Enunciado A ::
As afirmações seguintes estão de acordo com o texto sobre o encontro com Ana Saldanha? Responda "sim" ou "não" a cada uma e cite as palavras do texto que o comprovam. (i) A escritora baseou-se na biografia de Nelson Mandela para escrever "Uma questão de cor". (ii) Segundo a escritora, o racismo já deixou de existir na sociedade portuguesa. (iii) Foram três os alunos que resolveram a adivinha.
Enunciado B ::
Continue o texto sobre o encontro com Ana Saldanha a partir do ponto em que termina.

Encontro com… Ana Saldanha
BibliotecaH, 19.05.09
Foi numa linguagem muito coloquial, sem constrangimentos, e num registo apelativo, vivo e espontâneo que a escritora respondeu às muitas perguntas colocadas pelos alunos. Ficámos a saber que, para escrever “ Uma questão de cor”, a escritora se inspirou na biografia de Nelson Mandela, conhecido activista do movimento anti-apartheid. Na opinião da escritora, o racismo é ainda um tema muito presente na sociedade portuguesa, ainda que apresente formas muito subtis.
Um dos seus autores favoritos é John Maxwell Coetzee, escritor sul-africano, Prémio Nobel da Literatura em 2003, admirado pelo seu estilo fenomenal.
«Mais ou menos meio metro/É quanto mede por fim./Por pouco tempo, é certo…/Diz-me lá então a mim/Qual é a coisa, qual é ela?». Este texto, em forma de adivinha, foi o desafio lançado aos alunos. O Ruben, o Nelson e a Cátia foram os alunos que descobriram a solução para esta adivinha.
A escritora levantou um pouco o véu sobre a história do seu próximo livro “Para maiores de 16” que brevemente estará à venda, onde retomará uma das suas personagens: a Dulce.

Registos do conjunto ::
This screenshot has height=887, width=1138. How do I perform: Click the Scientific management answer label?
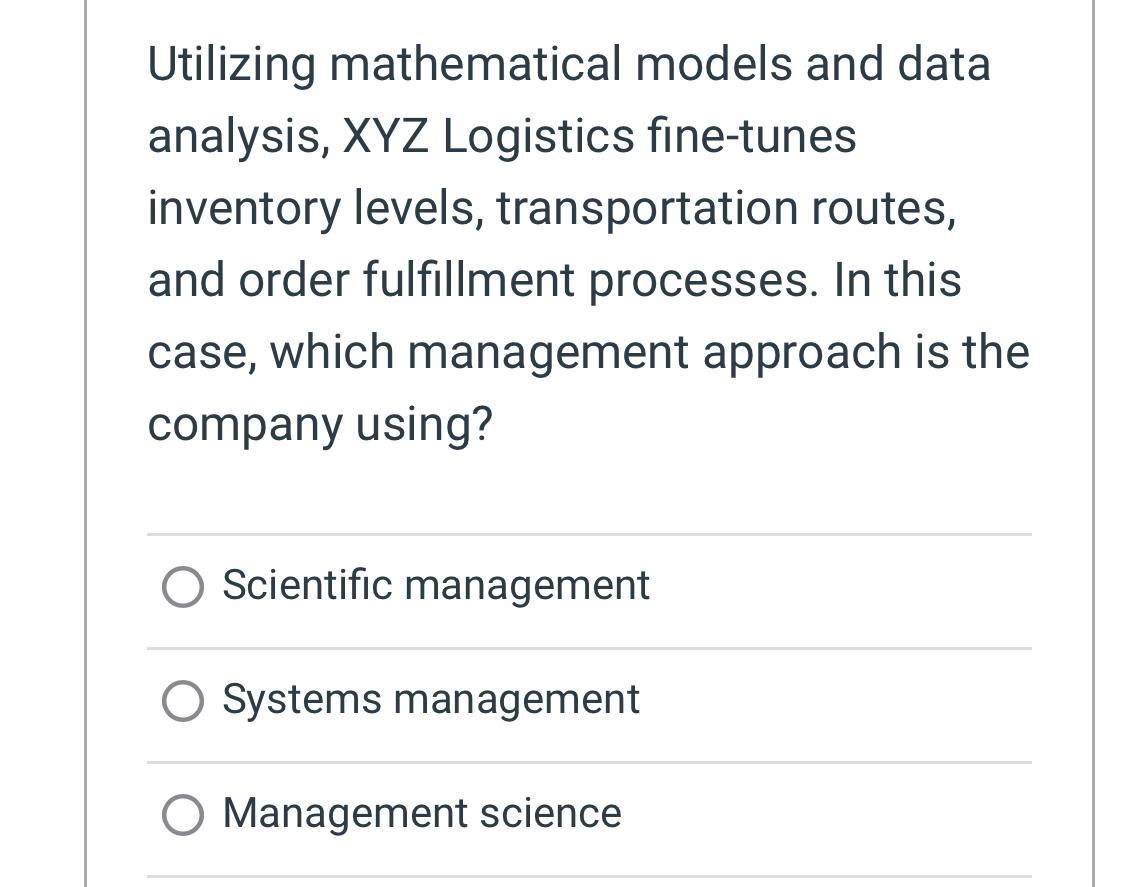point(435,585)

* * *

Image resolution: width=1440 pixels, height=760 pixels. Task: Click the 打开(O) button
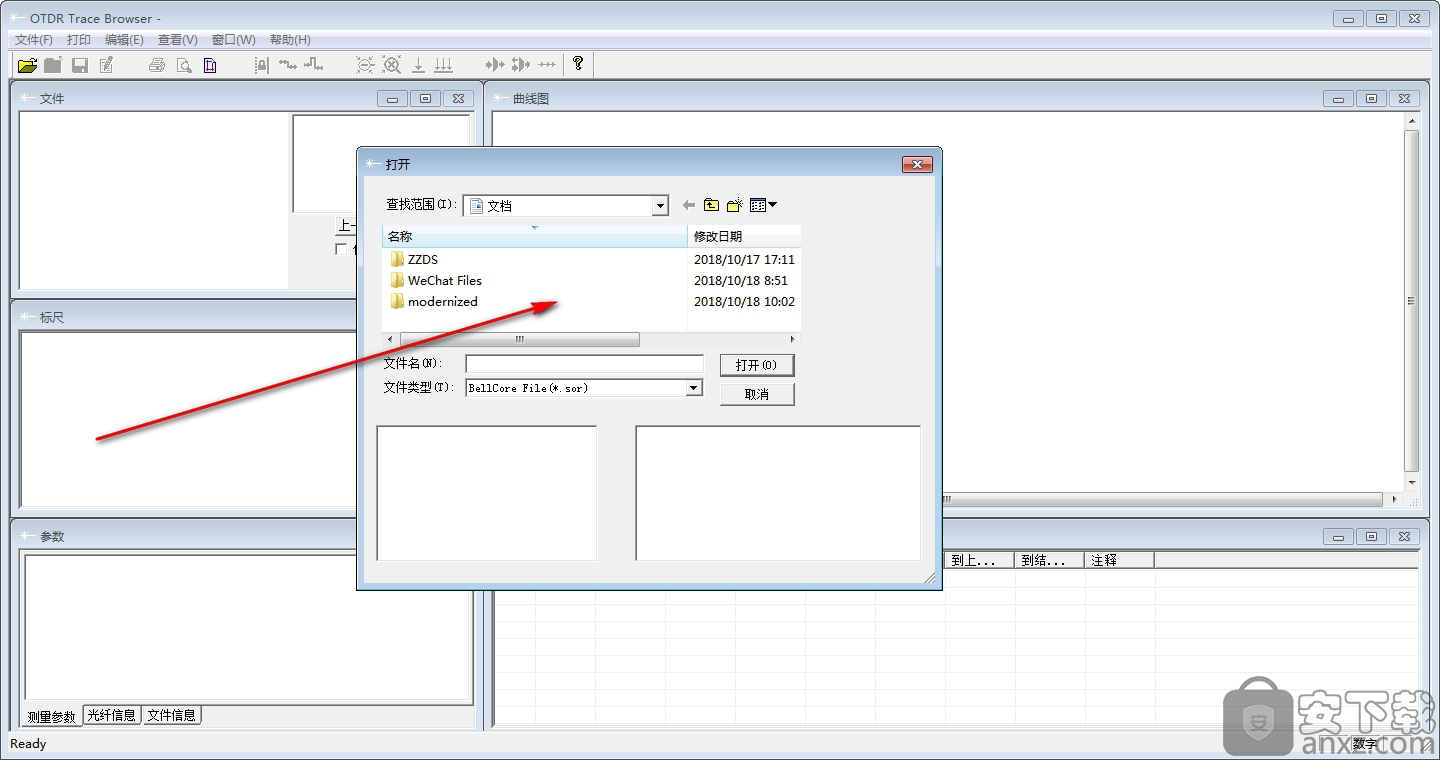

Resolução A ::
(i) Sim: "a escritora se inspirou na biografia de Nelson Mandela".
(ii) Não: "o racismo é ainda um tema muito presente na sociedade portuguesa".
(iii) Sim: "O Ruben, o Nelson e a Cátia foram os alunos que descobriram a solução para esta adivinha."

Resolução B ::
O valor literário das obras de Ana Saldanha reside, não apenas nos valores estéticos e sociais, mas também na possibilidade que dá aos leitores mais pequenos, e não só, de sugerir e criar várias leituras e vários olhares sobre o mundo, fundamentais para alargar horizontes e questionar a realidade. Sem procurar ser tendenciosamente moralista, a propósito de “Um espelho só meu”, a escritora referiu que todos nós devemos ser o espelho dos outros. Em primeiro lugar, devemos comportar-nos para agradar a nós próprios e, só depois, fazer cedências para agradar aos outros.
Respondendo à questão do que representavam para si os prémios que recebeu, Ana Saldanha disse que o 1.º Prémio, Menção honrosa do Prémio Adolfo Simões Müller com a obra “Três semanas com a avó“, abriu-lhe o caminho para o mundo da escrita, o 2.º, Prémio Cidade de Almada 1994 com o romance “Círculo imperfeito”, confirmou que era possível ter uma carreira literária. Mas, um prémio bom para si, é pensar que há pessoas que estão a ler o seu livro.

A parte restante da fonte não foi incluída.